TransformGesture allows you to handle complex gestures such as simultaneous pinching, rotation, and dragging with two fingers in your SwiftUI views. You get the gesture information via an observable object or/and callbacks.

TransformGesture automatically generates transformation effects and matrices for SwiftUI views and Metal objects (so that they perfectly match if you use both technologies in a same view).

How to use

In your SwiftUI view declare an observed TouchTransform object:

@ObservedObject var transform = TouchTransform()

Use transformGesture modifier on a view that will receive gestures:

MyView()
    .transformGesture(transform: transform,
                      draggingDisabled: false,
                      active: true,
                      onTap: onTapCallback)

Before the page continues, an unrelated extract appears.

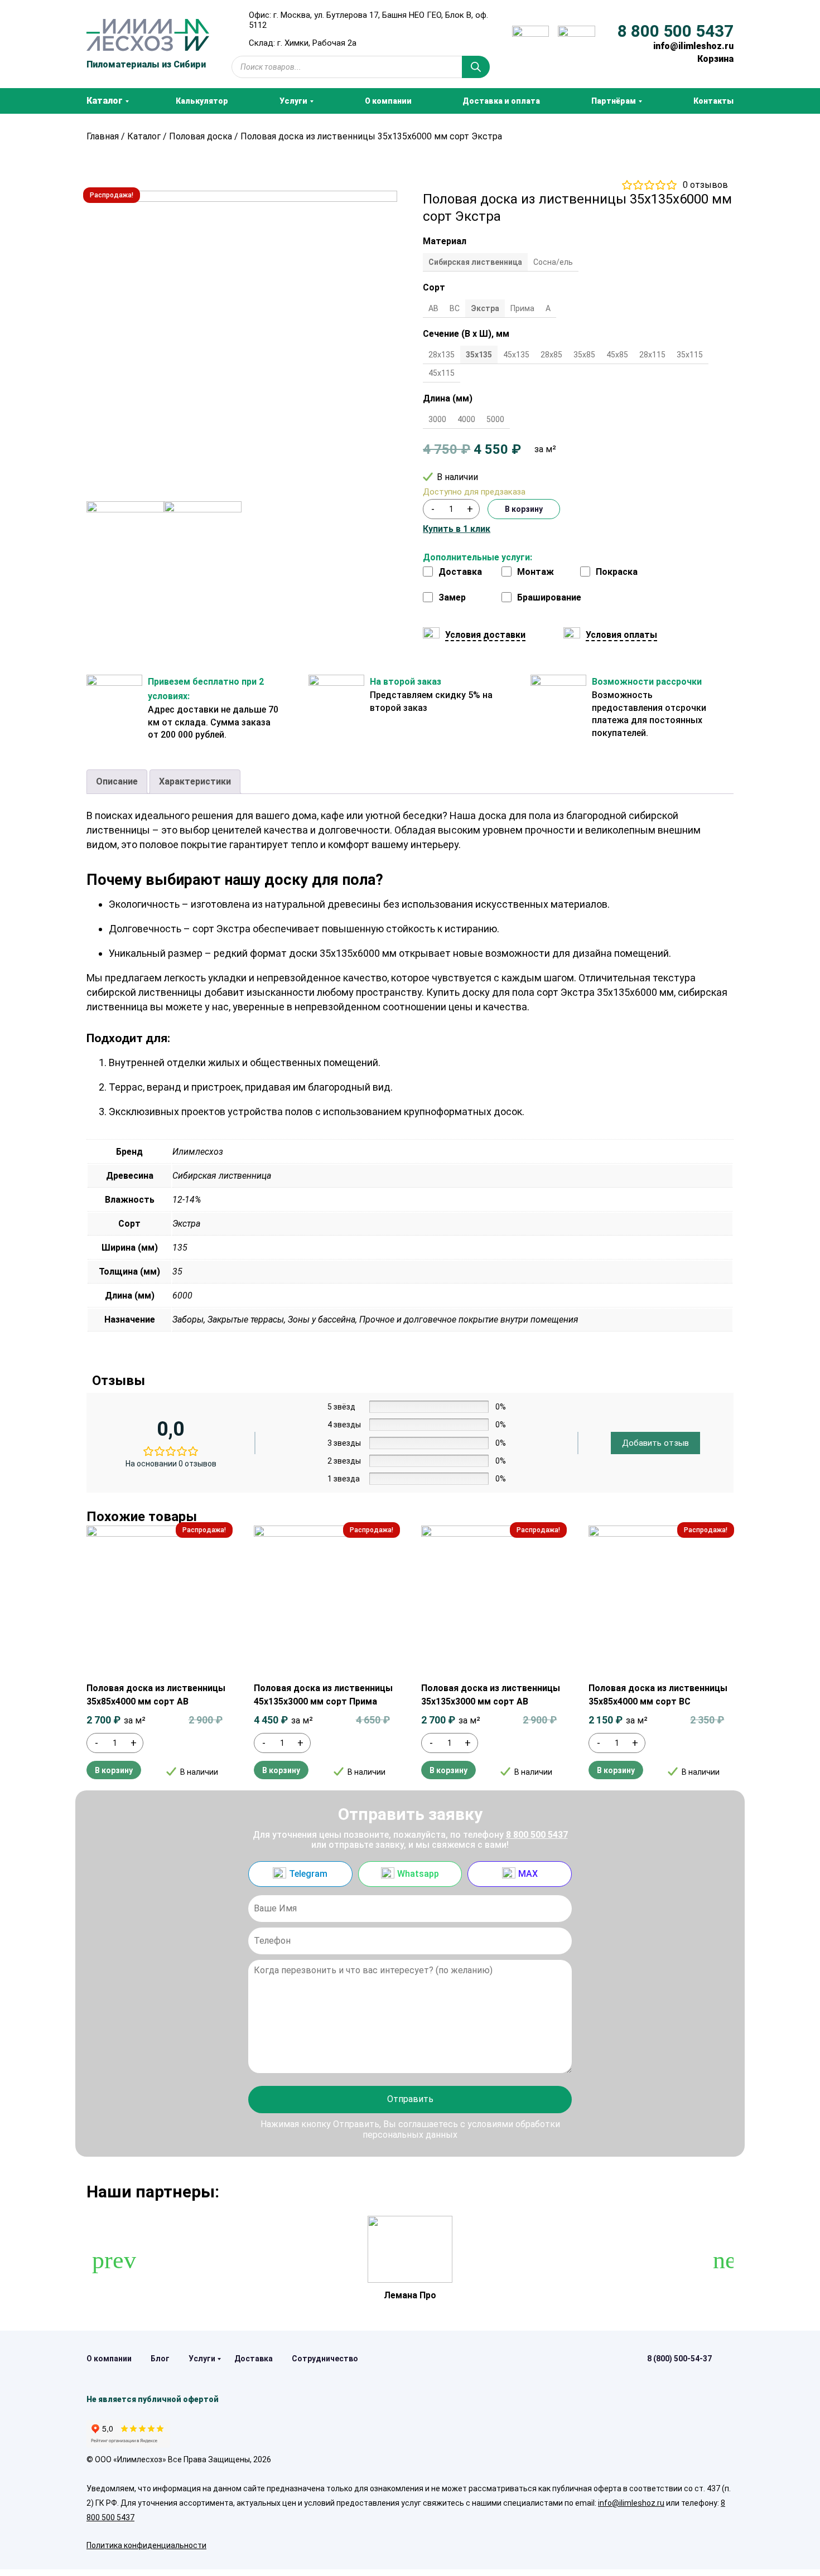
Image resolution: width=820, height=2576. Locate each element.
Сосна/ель (553, 262)
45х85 (617, 354)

Apply the transformation effect to a SwiftUI view that should be transformed with the gestures:

MyViewThatTransforms()
    .transformEffect(transform)

Use transformation matrix, or separate parameters of the transformation inside your Metal code:

//Swift
let transformMatrix = transform.matrix
let translation = transform.floatTranslation

//Vertex Shader
float3 position = float3(xyCoordinates, 1);

position *= transform;
//or
position += translation;

position *= viewportToDeviceTransform;
out.position = float4(position.xy, 0, 1); 

By default if a user performs one finger gesture, TouchTransform will register dragging information in currentTouch, and offset properties, or a tap gesture in onTap callback. You may use this behaviour to allow the user to transform a canvas by two fingers and then drawing on it with one. To obtain the correct coordinates inside the canvas you may use the matrixInversed property:

let coordinatesInsideView = transform.floatCurrentTouch
let coordinatesInsideCanvas = transform
                                .matrixInveresed
                                .transformed2D(coord)

TransformGesture also supports many other features, such as ranges for transformations, snapping, and handling complex behaviours when you deside whether you want to transform a canvas or draw on it depending on the position of a first touch.